Another amendment, brought by Pinellas County Democratic Rep. Michele Rayner, the first openly gay Black woman elected to the Florida Legislature, removed the provision in the bill that prohibits the instruction of LGBTQ matters.
“Our babies have more tolerance and love than a lot of us in this room,” Rayner said. “Love needs to guide the legislation. And I may get in trouble for this, but I will tell you — if you vote down on this amendment, you’re voting against me and Rep. (Carlos Guillermo) Smith, our humanity and who we are.”
Democrats also poked at the bill on the floor during questioning and debate.
“At what point do the rights of a parent end and do the rights of a child begin?” Rep. Smith asked. “When we develop policies that prioritize parental rights at all costs, including at the expense of our students and our kids, and their well-being, there are consequences.”
While Democrats continued to refer to the legislation as the “Don’t Say Gay” bill, Harding insisted that the legislation doesn’t prohibit personal discussion.
“This isn’t about targeting any specific type of gender or sexual orientation. What we’re saying within the bill is … that the instruction relating to those topics at those ages is a conversation that’s best to be had at home and not should not be part of the instruction of the school,” Harding said.

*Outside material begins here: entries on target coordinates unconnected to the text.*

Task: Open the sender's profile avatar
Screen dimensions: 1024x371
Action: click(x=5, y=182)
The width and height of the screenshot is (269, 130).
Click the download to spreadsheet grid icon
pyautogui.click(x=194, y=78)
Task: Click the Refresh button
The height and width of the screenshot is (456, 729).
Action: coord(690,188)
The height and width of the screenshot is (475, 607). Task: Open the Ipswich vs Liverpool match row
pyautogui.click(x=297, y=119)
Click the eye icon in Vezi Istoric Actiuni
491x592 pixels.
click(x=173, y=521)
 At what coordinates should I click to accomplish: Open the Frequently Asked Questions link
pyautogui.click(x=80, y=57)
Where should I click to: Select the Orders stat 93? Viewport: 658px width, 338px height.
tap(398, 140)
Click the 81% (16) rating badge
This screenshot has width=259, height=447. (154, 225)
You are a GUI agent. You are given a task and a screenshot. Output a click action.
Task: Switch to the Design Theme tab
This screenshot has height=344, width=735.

However, the vague language of the bill, and its enforcement through litigation, continued to draw passion from Democrats that the legislation would — even if unintentionally — hurt the progress that has been made by LGBTQ students and their families.
“It lets folks sue the school if they think any conversation about LGBTQ people is not age appropriate. Listen, this is pandering to the lowest common denominator,” Smith said. “This bill is a dream for trial lawyers.”

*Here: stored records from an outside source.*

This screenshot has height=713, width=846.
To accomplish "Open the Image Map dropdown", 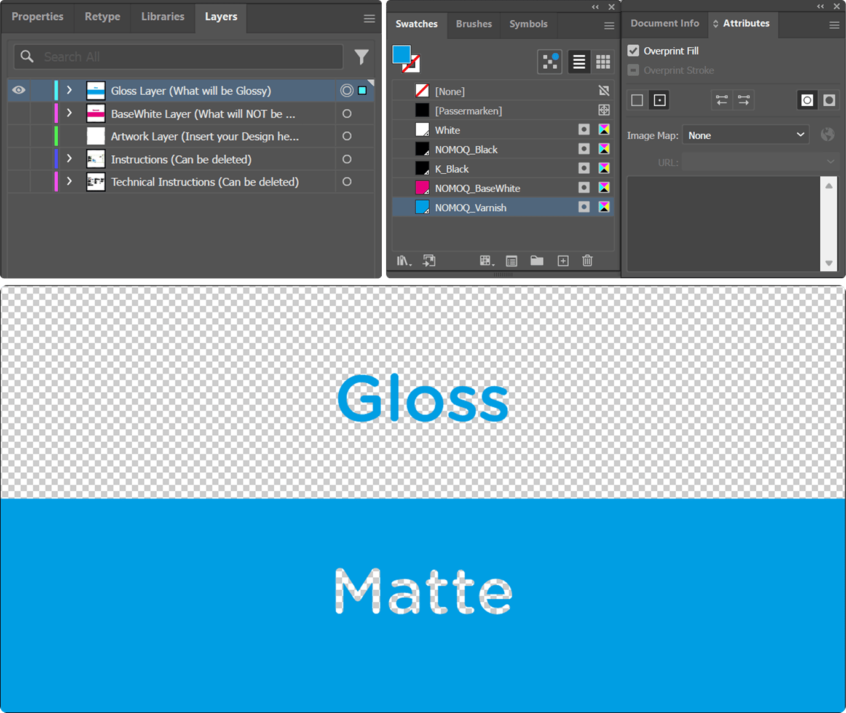I will 746,134.
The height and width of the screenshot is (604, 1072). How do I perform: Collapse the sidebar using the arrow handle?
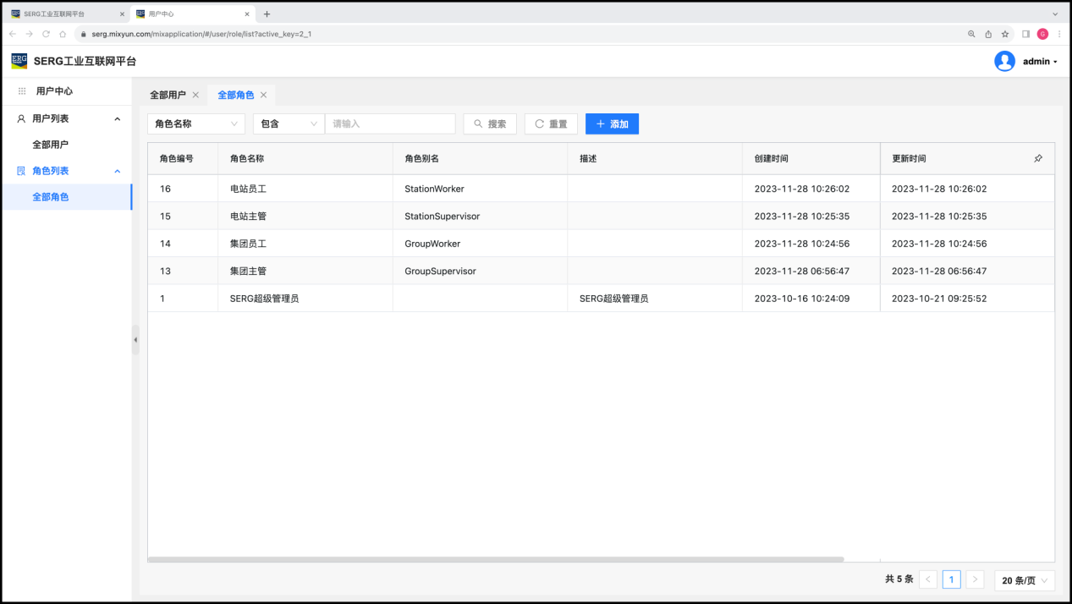click(135, 339)
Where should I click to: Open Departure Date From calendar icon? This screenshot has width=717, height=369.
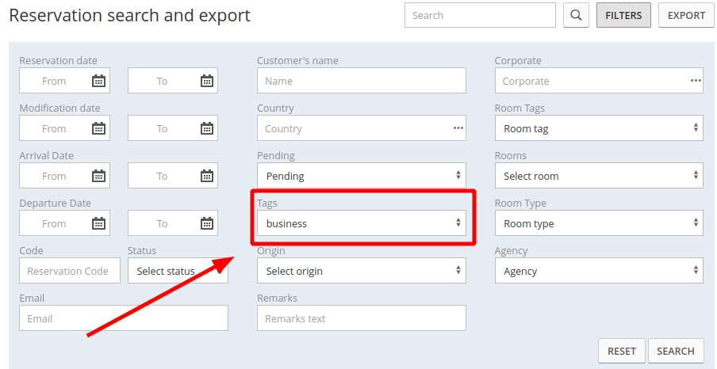pyautogui.click(x=99, y=223)
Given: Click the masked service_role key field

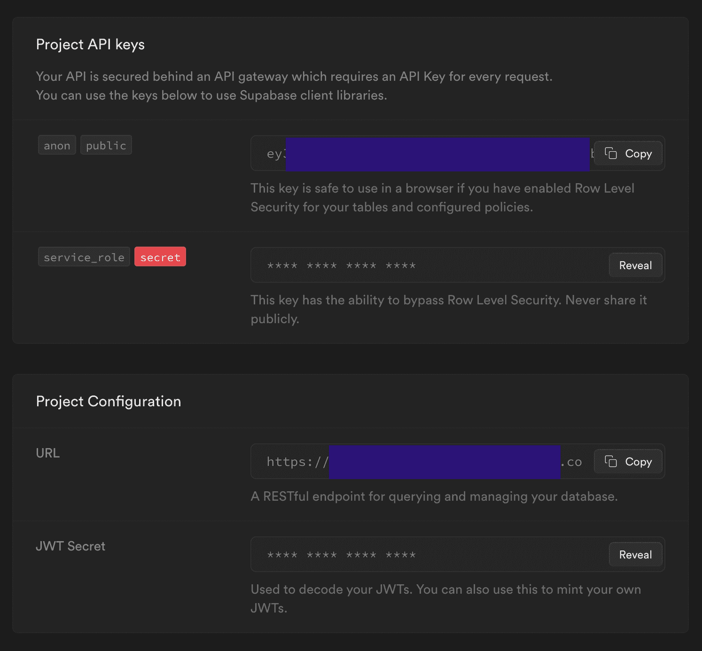Looking at the screenshot, I should pyautogui.click(x=423, y=265).
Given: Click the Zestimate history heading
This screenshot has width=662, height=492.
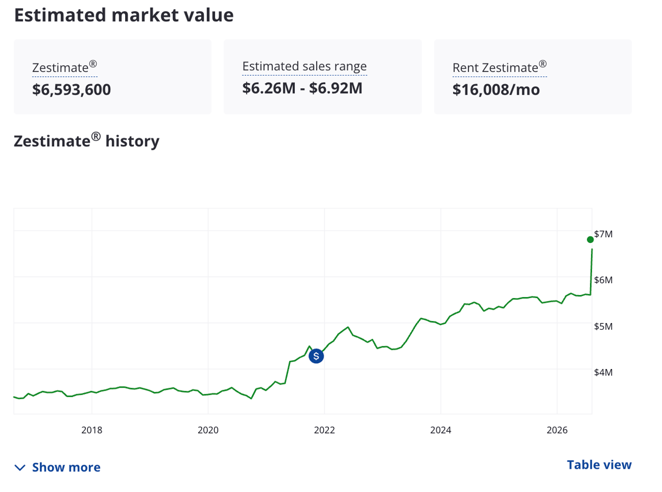Looking at the screenshot, I should 86,141.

Rep. Ben Diamond attempted to remove the cause of action in the bill through an unsuccessful amendment, citing the potential costs.
“It censors instruction — and worse, inclusion — of LGBTQ Floridians who are a healthy and normal part of our society and of our schools. A person’s sexual orientation is not about who they have sex with, members, it’s about who they love,” Smith said. “Censoring it, banning it, telling schools they can’t say ‘gay’ or can’t say ‘trans’ as part of instruction, means that we are slowly being erased.”
The version approved by the House Tuesday varied slightly from its Senate counterpart, seemingly attempting to address previous criticisms of vague language.
The legislation has been the subject of controversy, drawing public criticism from physicians, members of the LGBTQ community, LGBTQ advocacy organizations, the Florida PTA and ACLU Florida at committee hearings. Proponents of the bill have included Florida Citizens Alliance, Christian Family Coalition and the Florida Family Rights Council.
The bill has also drawn national attention, including criticism from the White House, which denounced the bill as “hateful.”